Je l’accompagne dans un jeu de miroir. Je lui pose des questions sur ce qu’il fait et ce qu’il veut faire. Si je sens une timidité pour aller vers un traitement ou vers un complément de texte, je lui demande de tenir ses rêves. C'est assez fantasmatique. Un auteur est dans l'hyperréalité, dans sa réalité. Je le pousse en fiction en permanence. Nous faisons dans l'hyperencadrement et l'hyperaffectivité.

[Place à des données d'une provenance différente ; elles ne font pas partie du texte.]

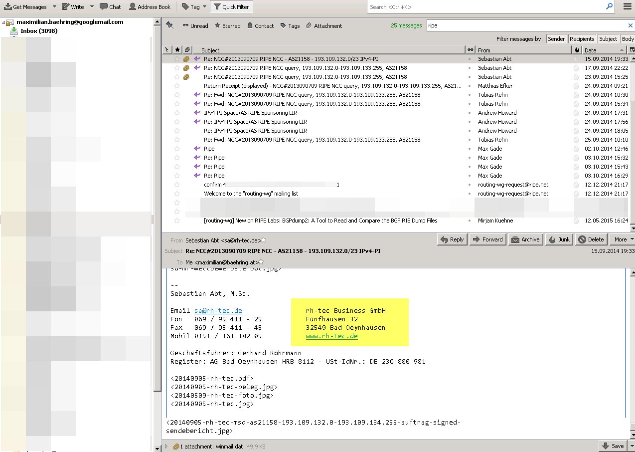Toggle the Unread quick filter
The image size is (635, 452).
[195, 26]
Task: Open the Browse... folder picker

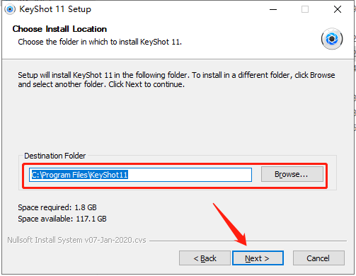Action: (x=292, y=174)
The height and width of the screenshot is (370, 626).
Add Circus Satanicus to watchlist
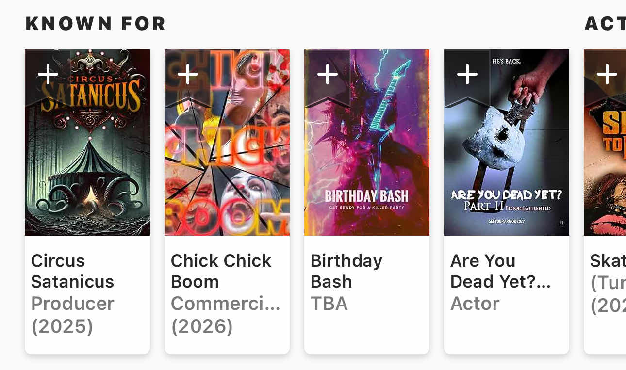tap(48, 75)
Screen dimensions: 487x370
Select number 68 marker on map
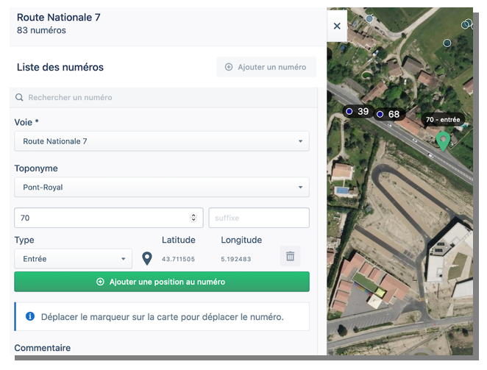(388, 115)
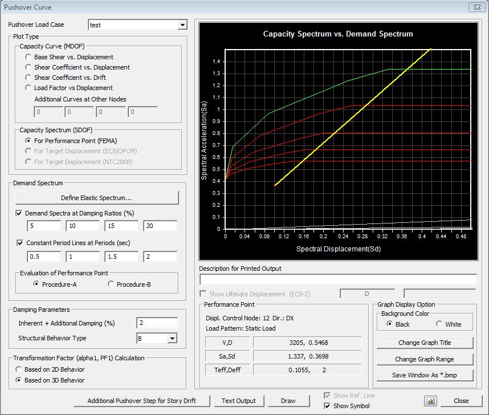Click the Define Elastic Spectrum button

point(97,198)
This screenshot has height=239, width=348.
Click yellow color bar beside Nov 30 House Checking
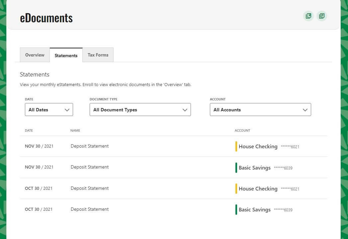tap(236, 147)
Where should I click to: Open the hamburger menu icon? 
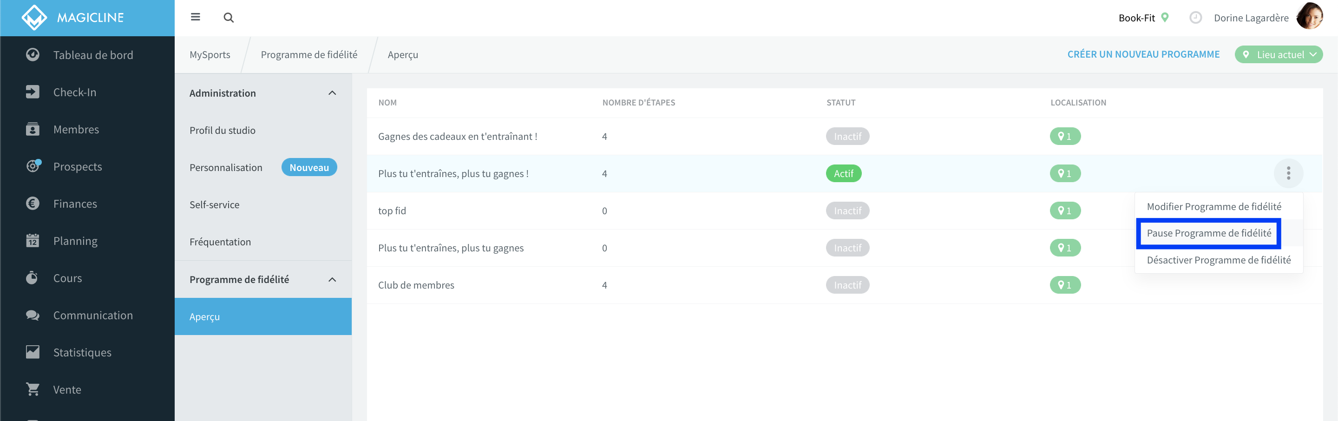(195, 17)
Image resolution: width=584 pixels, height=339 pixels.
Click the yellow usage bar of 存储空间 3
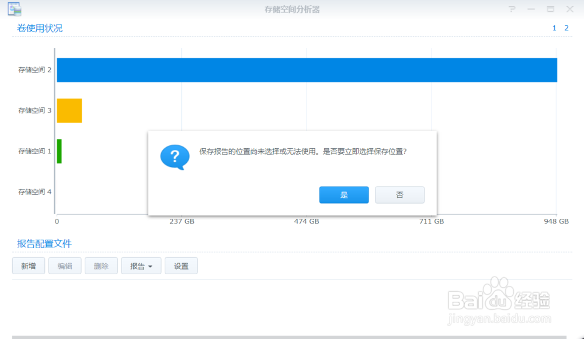(68, 110)
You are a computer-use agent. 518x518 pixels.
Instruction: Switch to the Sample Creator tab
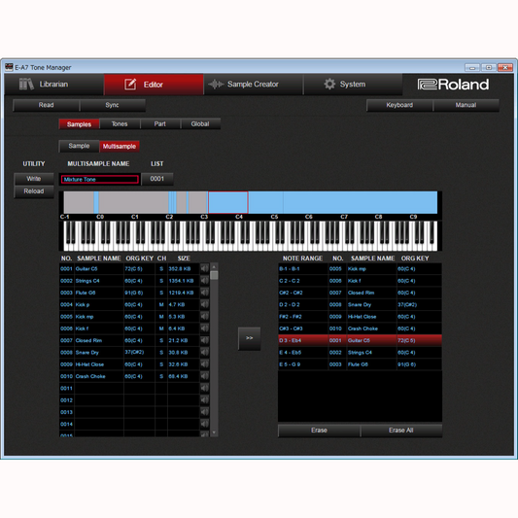pos(253,85)
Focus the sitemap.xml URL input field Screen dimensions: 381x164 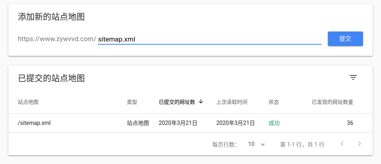coord(209,39)
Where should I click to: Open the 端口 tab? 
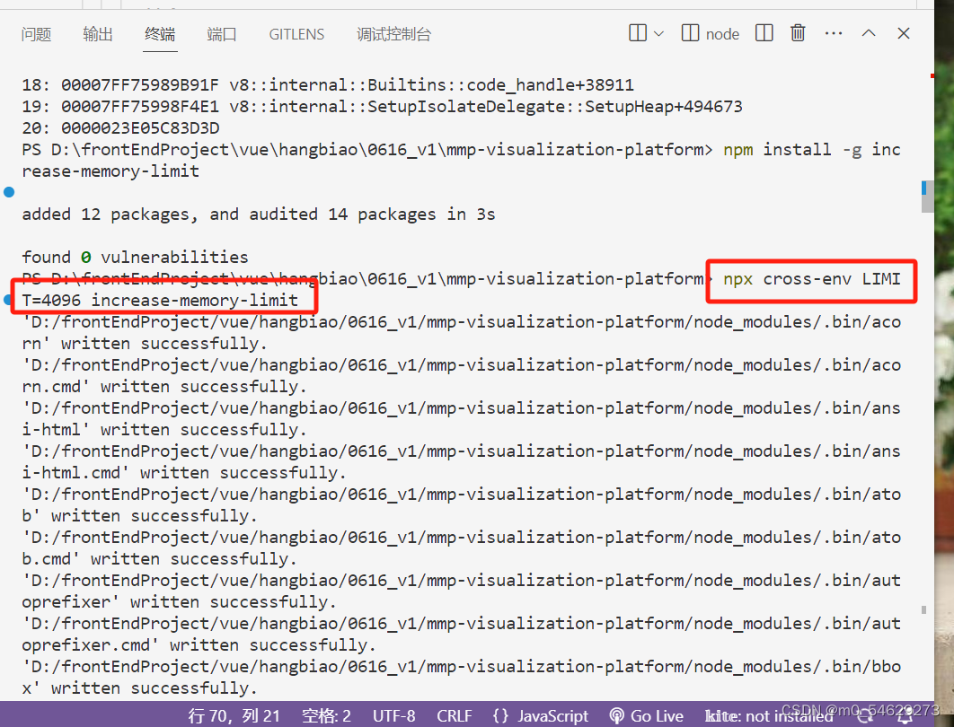tap(222, 33)
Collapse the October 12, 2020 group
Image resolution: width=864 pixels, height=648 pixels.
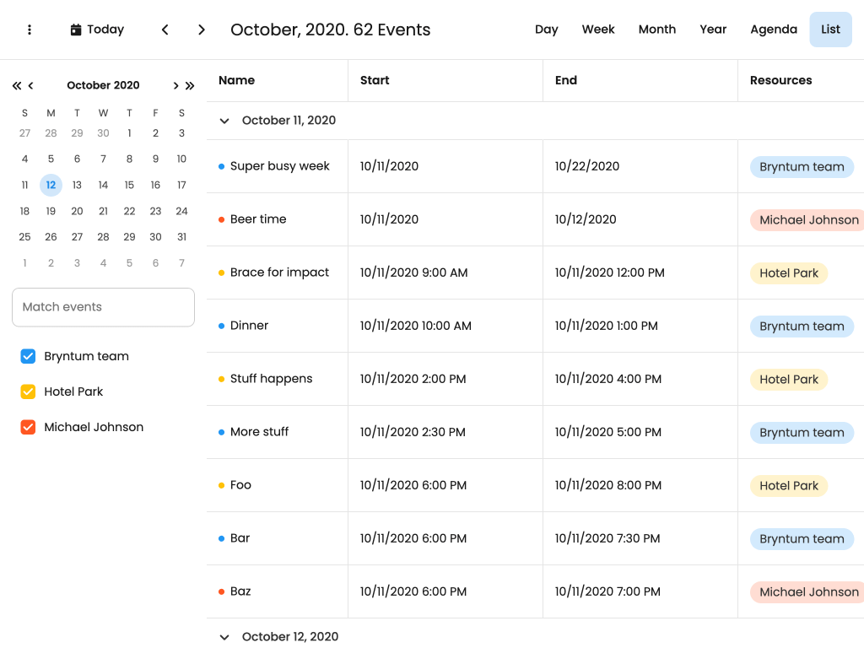coord(224,637)
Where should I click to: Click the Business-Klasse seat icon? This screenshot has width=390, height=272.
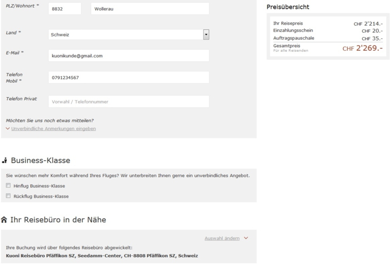5,160
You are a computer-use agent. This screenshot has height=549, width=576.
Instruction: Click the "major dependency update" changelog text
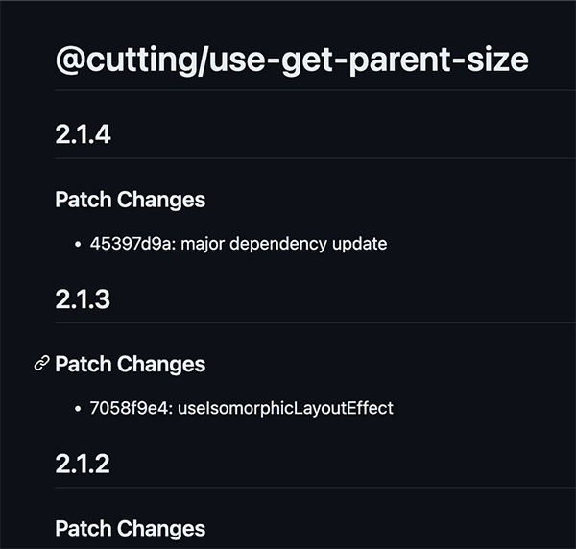284,244
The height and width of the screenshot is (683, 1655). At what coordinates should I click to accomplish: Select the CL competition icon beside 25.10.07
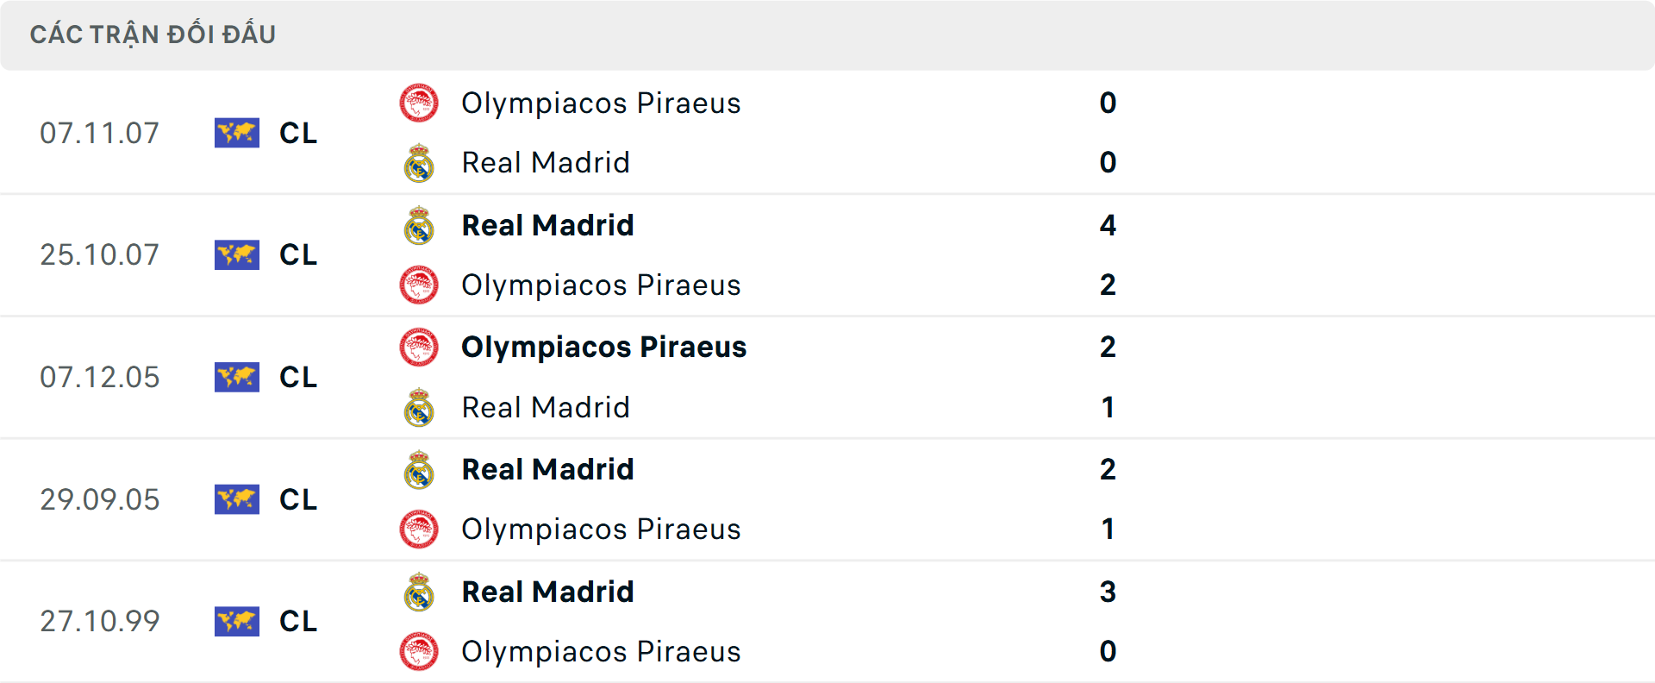point(237,255)
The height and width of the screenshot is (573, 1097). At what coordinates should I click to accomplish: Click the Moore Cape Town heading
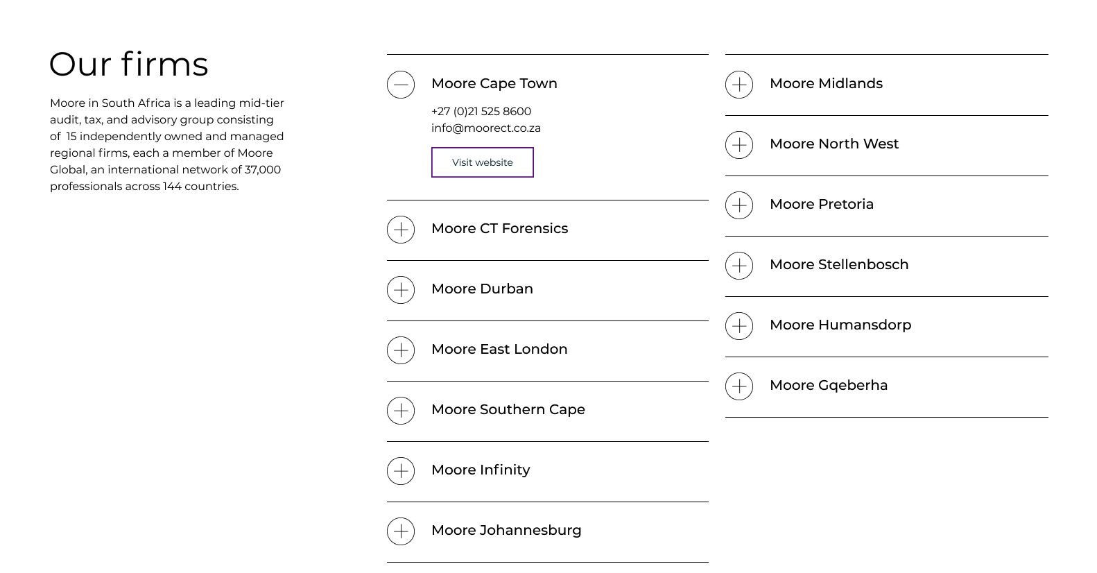click(494, 83)
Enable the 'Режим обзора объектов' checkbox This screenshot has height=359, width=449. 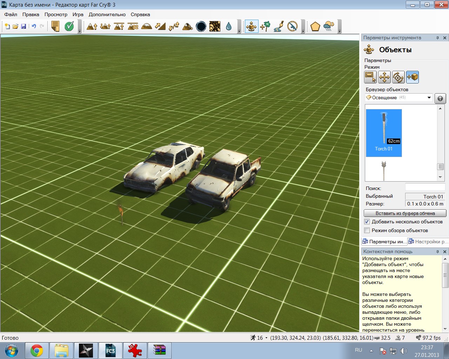[x=367, y=230]
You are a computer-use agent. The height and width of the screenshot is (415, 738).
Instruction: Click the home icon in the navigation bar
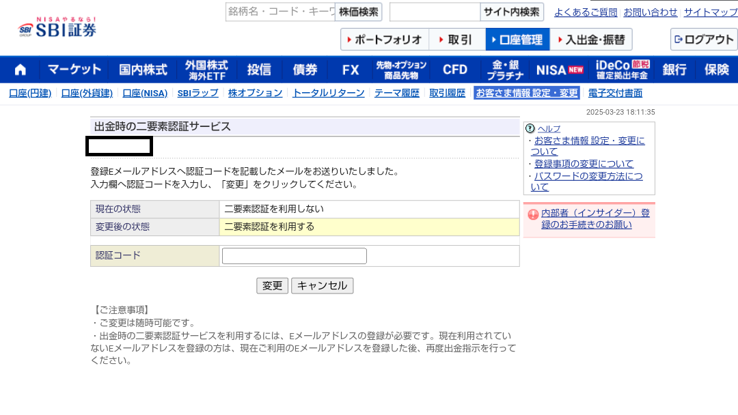click(19, 69)
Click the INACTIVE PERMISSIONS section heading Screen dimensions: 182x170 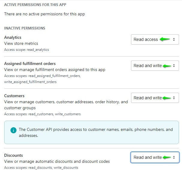pyautogui.click(x=25, y=28)
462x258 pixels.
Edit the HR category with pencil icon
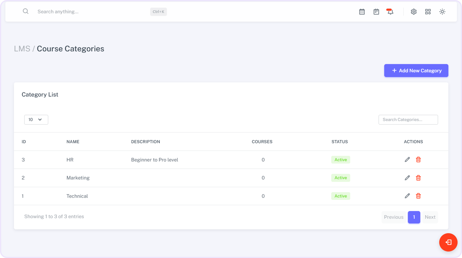(407, 160)
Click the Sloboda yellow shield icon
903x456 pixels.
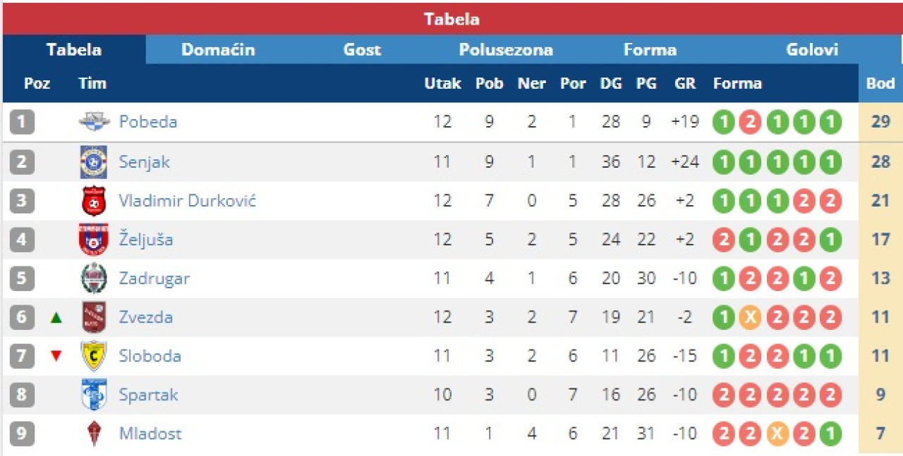pos(94,356)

Jérôme Chantreau, je veux le publier depuis la lecture de son premier roman Avant que naisse la forêt (Les Escales, 2016). Cela a été un coup de foudre. Il savait que je respectais sa fidélité à son éditrice, alors j’ai attendu. Quand il m’a proposé Bélhazar, c’était à moi de lui prouver que j’étais à la hauteur. Je pense que nous y sommes arrivés. En témoigne la cession historique pour le poche avec J’ai Lu. Pour Jean Hegland, j’ai vécu la même sensation avec son ouvrage Dans la forêt (Gallmeister,2017). J’ai une admiration inconditionnelle pour son travail. Pour la rentrée, j’ai cherché les livres qu’il y avait dans le catalogue et j’ai tout acheté. Une preuve de cette confiance mutuelle est son déplacement promotionnel de cinq semaines du 3 septembre au 10 octobre. Mon goût va aussi vers les ouvrages de légère anticipation. C’est pour ça que j’ai signé Eloi Audoin-Rouzeau avec Ouvre ton aile au vent.
Vous avez également retravaillé votre charte, pouvez-vous m’en parler ?
Nous proposons des couvertures très incarnées pour la rentrée littéraire. Celle d’Eloi Audoin-Rouzeau, par exemple, est poétique, non conceptuelle et narrative. En première de couverture nous avons une histoire qui se poursuit jusqu’à la quatrième. Le nom de l’auteur et le titre du livre vont ensemble
Quel sera votre rythme de parution en grand format, et en poche chez Libretto ?
Je ne serai pas forcément dans toutes les rentrées littéraires. J’y vais seulement par conviction. J’espère avoir une économie vertueuse et éviter d’avoir une déferlante de publications dans les librairies. Si j’arrive à une douzaine ou quinzaine de parutions en grand format, ce serait formidable. Chez Libretto, je pense à 20-25 livres. Pour le poche, je souhaite une revalorisation du fonds, des acquisitions dans des backlist, avec des inédits et des nouveautés comme Daniel Picouly, avec La victoire du nègre, ainsi qu’une sélectivité : qu’est-ce que nous conservons parmi nos 600 références.